Organizmu ludzkie sa jednak uzaleznione od dostepu do swiatla slonecznego, nie tylko ze wzgledu na witaminę D, ktora i tak się suplementuje, ale i hormonow. Co prawda ludzie w sen zimowy nie zapadaja, ale nie przypadkien dluga noc polarna dziala depresyjnie. I moze dlatego niemile widziany jest tam alkohol, ktory doklada swoja dawke chandry i kaca?

1 polubienie

wszyscy w koło tak mówią - nawet politycy unijni.
Jednak odnoszę wrażenie że nikt nie chce zmierzyć się z machiną.

1 polubienie

Bo to banda nieukow w tym Parlamencie Europejskim. Wyobrazasz sobie Jakiego, Wąsika, Szydlo czy dla rownowagi Jonskiego, Kopacz czy Gronkiewicz Waltz dyskutujacych o niuansach poruszania sie Ziemi wokol Słońca?
Jesli jest to ogolna tendencja to bym sie nie zdziwila, ze wielu poslow moze byc na etapie płaskiej Ziemi, wokol ktorej kreci sie Słońce.

4 polubienia

Tymczasem w Stonehenge tez zmieniają ustawienia fabryczne :rofl:

6 polubień

Ale są odczuwalne. W NL rano jest o godzinę ciemniej niż w Polsce a wieczorem o godzinę później. Ale to i tak nie ma żadnego znaczenia.

3 polubienia

To zalezy od wrazliwosc, dla mnie różnica czasu między Hiszpania i Polską na poczatku jest bardzo odczuwalna, a zimyw Polce nie cierpię. Juz sobie wyobrazam gdyby mi przyszlo zyc gdzies pod kolem podbieguowym. Nie dosc, ze zimno to ciemno?

1 polubienie

Pisząc, że strefy są umowne, miałam na myśli to, że można je zmienić, czyli umówić się inaczej.
Dla mnie wszystko jedni, czy godz. 4- ta jest o 4-tej, czy o 7-mej.

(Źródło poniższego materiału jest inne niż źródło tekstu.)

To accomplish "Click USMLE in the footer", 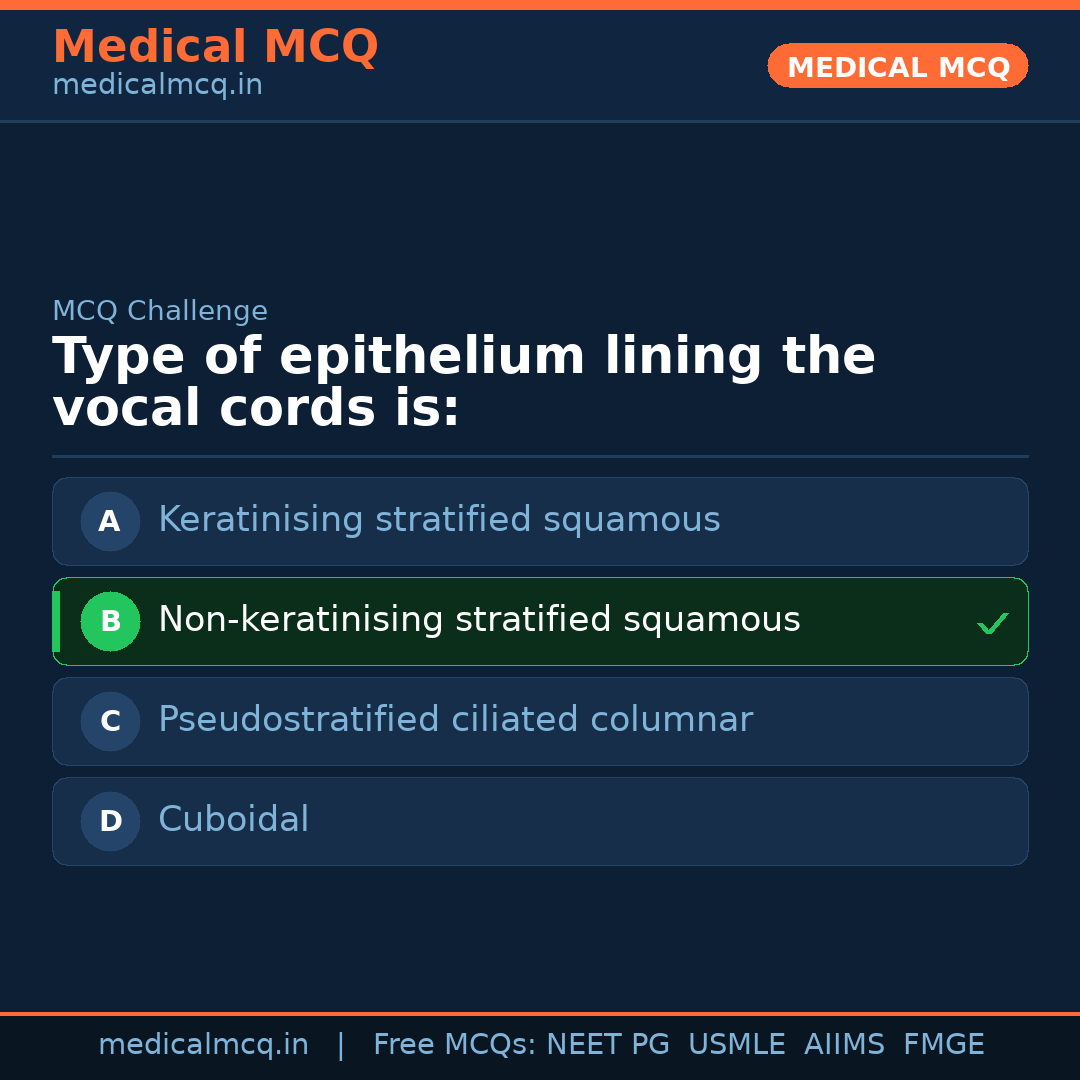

Byle ZAWSZE tak samo.

2 polubienia

Czyli zmiany stref czasiwych pozostawiasz wędrowcom? :smile:

Ludzie wędrowali nawet nie znając pojęcia “strefa czasowa”, czy nawet “godzina”. Jakoś sobie radzili :slight_smile:

2 polubienia

No niezupelnie tak. To tylko szczesliwi czasu nie l.icza.
Inni od zarania budowali zegary. Pewnie zaczęli od kija wetkniętego w polu?

1 polubienie

Cóż, zależy, od kiedy liczysz to zaranie :slight_smile:

1 polubienie

No nie wiem? Na pewnym etapie zwykły zegar biologiczny nie wystarcza.
Zaczyna sie obserwacja otoczenia i proby przewidywania.
Jeśli w srodkowym paleolicie czyli 40 tys. lat temu nasi praprzodkowie potrafil “zamalowac sufit” w jaskiniach, to czemu nie mogli probowac mierzyc uplywu czasu i obserwowac zmiany jakie zachodza? Tworzac pierwotne obserwatoria o zegary?
Wraz z mysleniem abstrakcyjnym pojawia sie potrzeba planowania.

Od starożytności, na pewno. Wiele wskazuje na to, że od początku cywilizacji.